Determine the filesize of an image in a document

P

Peter Karlström

Hi

In one of my projects I want to check all images in the active document and
determine the actual "filesize" of that image, i.e. the image "physical" size.

Next step will be do compress too large images in order to keep document
filesize to a minimum.

I have looked around in the InLineShape objekt without finding a proper
approach or property/method.

Is this possible? Can anybody help me?

Thanks in advance
 
J

Ji Zhou [MSFT]

Hello Peter,

Thanks for using Microsoft Newsgroup Support Service, this is Ji Zhou
[MSFT] and I will be working on this issue with you.

Firstly, I want to ensure I understand the issue correctly. We are trying
to get the physical size of images in the active document. If an image's
size is big, then we compress it. Any misunderstanding about your question,
please let me know.

I think, the approach depends on which version of Word we are using:

1.If we are using Word 2007 API and the .docx file format, the active
document exposes an property named
Document.WordOpenXML(http://msdn.microsoft.com/en-us/library/bb242889.aspx
). It will return the OpenXML content of the active document. If the user
does not modify the document in XML level, by default, the image
inlineshape's pkg:name will be image1, image2, image3.... And the
corresponding content in the OpenXML looks like:

<pkg:part pkg:name=\"/word/media/image1.gif\" pkg:contentType=\"image/gif\"
pkg:compression=\"store\">
<pkg:binaryData>(binary content represents the image)
</pkg:binaryData>
</pkg:part>

Thus, I think we can try to search the index of the string "<pkg:part
pkg:name=\"/word/media/image"+index.ToString() with String.Indexof() method
in Document.WordOpenXML. And then we can find the next "<pkg:binaryData>"
and "</pkg:binaryData>" mark's location with the same method. Then, we can
know the binary data's length which reflects the image's physical size
occupied in the document.

2.If we are using Word 2003 and the .doc file format, no API exposed to
developer to get the inline image's size. The only way I can think out is
calling document.SaveAs() method to save the active document in html
format. Then, all images are saved in the corresponding folder of that html
file. We can iterate through those image files to know their actual size.


Best regards,
Ji Zhou ([email protected], remove 'online.')
Microsoft Online Community Support

Delighting our customers is our #1 priority. We welcome your comments and
suggestions about how we can improve the support we provide to you. Please
feel free to let my manager know what you think of the level of service
provided. You can send feedback directly to my manager at:
(e-mail address removed).

==================================================
Get notification to my posts through email? Please refer to
http://msdn.microsoft.com/en-us/subscriptions/aa948868.aspx#notifications.

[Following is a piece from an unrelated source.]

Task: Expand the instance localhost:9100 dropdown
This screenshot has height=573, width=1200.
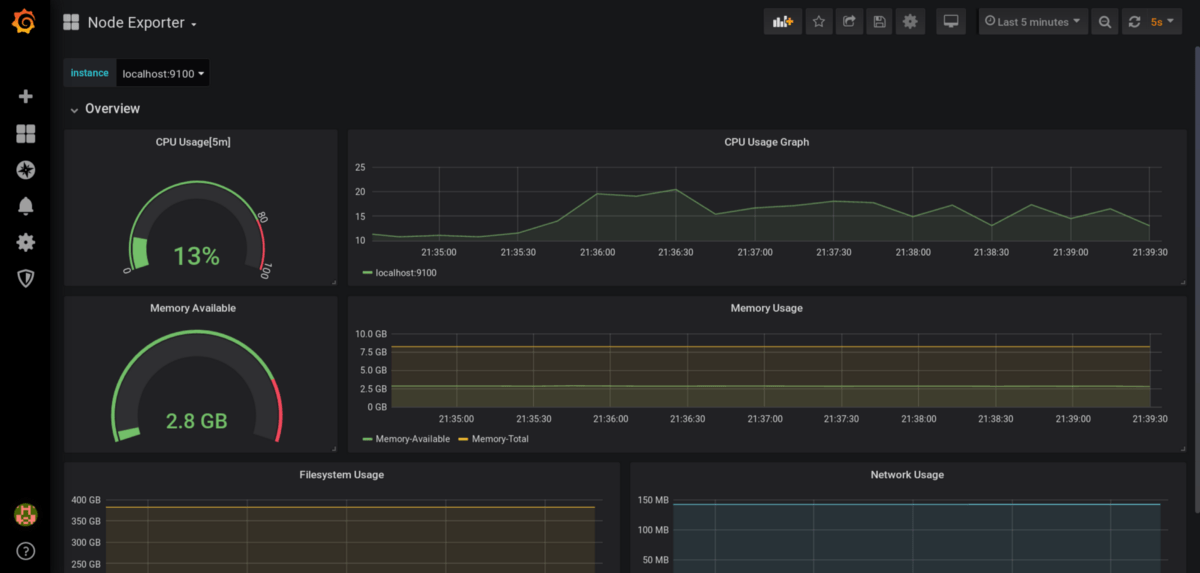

Note: The MSDN Managed Newsgroup support offering is for non-urgent issues
where an initial response from the community or a Microsoft Support
Engineer within 1 business day is acceptable. Please note that each follow
up response may take approximately 2 business days as the support
professional working with you may need further investigation to reach the
most efficient resolution. The offering is not appropriate for situations
that require urgent, real-time or phone-based interactions or complex
project analysis and dump analysis issues. Issues of this nature are best
handled working with a dedicated Microsoft Support Engineer by contacting
Microsoft Customer Support Services (CSS) at
http://support.microsoft.com/select/default.aspx?target=assistance&ln=en-us.
==================================================
This posting is provided "AS IS" with no warranties, and confers no rights.
 
P

Peter Karlström

Hi Ji Zhou

Thanks for your reply.

In this project, we're dealing with Office 2003, so it's a pity it won't work.
Your suggestion will probably be a problem since this check will be done
everytime a document is opened.
Thanks anyway

Regards
--
Peter Karlström
Midrange AB
Sweden


"Ji Zhou [MSFT]" said:
Hello Peter,

Thanks for using Microsoft Newsgroup Support Service, this is Ji Zhou
[MSFT] and I will be working on this issue with you.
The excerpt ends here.